We’ve all been there. The nerves of that very first date. Sweating profusely, wondering what on earth you should talk about with a person who you have probably never even met before. Maybe the messaging back and forth has been going okay, some cheeky flirting thrown into the mix, but now it has come to the dreaded first date and suddenly the urge to remain single is becoming slightly more appealing by the minute. But I am here to tell you that first dates do not always have to be nerve-wracking experiences and can actually be quite fun. In case you have any doubts, here are some failsafe dating tips from those who truly have been there, done that and bought the t-shirt.
Don’t be late
First thing’s first, I would argue that this one of the most underrated first date tips of all. Do not (and I repeat DO NOT) be late without good reason. Allowances for emergencies, getting lost, and unplanned traffic aside, no one wants to be left waiting on a date – and especially not the first date! Equally, keep it in mind if your date turns up late too. It doesn’t always spell disaster for the rest of the relationship (maybe you are both late and you end up being a chaotic match made in heaven!) but making sure you are both on time is a sure-fire way of setting off the date on a good note.
Choose the right location
The location is paramount to setting the vibe of the date, and the key to a good first date is choosing to do something that both of you will enjoy. Maybe you are both bowling pros, or maybe you would prefer a relaxed pint at a local pub. Whatever you decide, whether it is food, drinks or catching a movie, a first date should above all be enjoyable and fun!
There’s no better way of breaking the ice and easing into conversation (and also earning you a few brownie points!) than opening up the date with a compliment. You like their hair? Their shoes? Tell them! I’m not saying that this will lead you into a long, wild conversation about hairstyles or their sense of fashion – or perhaps lack thereof – but it will definitely open up the floor to a much less nervous date.
Think of a few questions in advance
Regardless of whether you have been messaging relentlessly for a week straight or whether it is your very first blind date encounter, you will most likely have a few questions in mind to ask them. It doesn’t always have to be serious, but having a couple of icebreakers planned ahead of time will calm your nerves and reduce any awkward silences you may find yourselves in. As a big foodie, my personal favourite is asking about their death row meal (i.e. your last ever 3 course meal of your choosing before you die). It is a great question to open up further conversation, and now is as good a time as any to find out they like pineapple on pizza or exclusively survive off chicken nuggets. Other great icebreaker questions could be asking about hobbies, their plans for the weekend, or their taste in music (although do be prepared to reveal the depths of your guilty pleasures that Spotify wrapped has very recently exposed to the world).

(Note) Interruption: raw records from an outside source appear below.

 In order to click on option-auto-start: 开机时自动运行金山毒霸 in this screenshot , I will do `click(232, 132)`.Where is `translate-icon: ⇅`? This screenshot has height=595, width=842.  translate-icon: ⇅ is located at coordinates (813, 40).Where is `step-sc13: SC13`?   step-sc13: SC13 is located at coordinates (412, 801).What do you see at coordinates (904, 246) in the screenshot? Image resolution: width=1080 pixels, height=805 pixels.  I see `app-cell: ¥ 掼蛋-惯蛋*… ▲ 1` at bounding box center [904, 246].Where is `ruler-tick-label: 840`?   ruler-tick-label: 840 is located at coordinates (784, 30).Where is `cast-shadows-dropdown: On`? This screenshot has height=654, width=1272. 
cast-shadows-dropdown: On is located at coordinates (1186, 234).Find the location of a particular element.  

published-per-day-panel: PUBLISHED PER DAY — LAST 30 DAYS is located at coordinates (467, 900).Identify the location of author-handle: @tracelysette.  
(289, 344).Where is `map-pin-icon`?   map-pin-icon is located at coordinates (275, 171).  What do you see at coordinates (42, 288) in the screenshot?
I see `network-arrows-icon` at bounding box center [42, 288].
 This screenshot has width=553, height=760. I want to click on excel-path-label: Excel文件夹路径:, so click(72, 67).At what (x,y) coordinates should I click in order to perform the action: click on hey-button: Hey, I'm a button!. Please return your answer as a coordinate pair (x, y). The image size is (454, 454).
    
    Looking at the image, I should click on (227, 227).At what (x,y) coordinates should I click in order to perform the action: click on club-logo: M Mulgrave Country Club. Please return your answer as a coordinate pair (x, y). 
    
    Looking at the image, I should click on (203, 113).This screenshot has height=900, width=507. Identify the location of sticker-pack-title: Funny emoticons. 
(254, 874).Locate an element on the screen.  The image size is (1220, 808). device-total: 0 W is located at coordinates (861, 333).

Last but definitely by no means least, relax and be yourself! If you have made it as far as securing a date, the chances are they are interested in you already. Maybe you have a mutual friend, common interests, or maybe it was a chance encounter online. Either way, you want someone to like you for who you truly are, and the only way to do that is to not overthink and just be completely yourself from the get-go. If they don’t like you, they are definitely not the one!
Even after all of this, not every first date is going to end in happily ever after. Not everyone locks eyes Romeo and Juliet style and decides that it is their dream coupling. Dating can be a long process of not only figuring out the kind of person you want to be with, but also the kind of person you are whilst on dates too. As a wise man once said, sometimes you have to kiss a few frogs to find your Prince Charming. An unsuccessful first date isn’t the end of the road for your love life. Take it as experience and know that you are one date closer to securing your perfect match.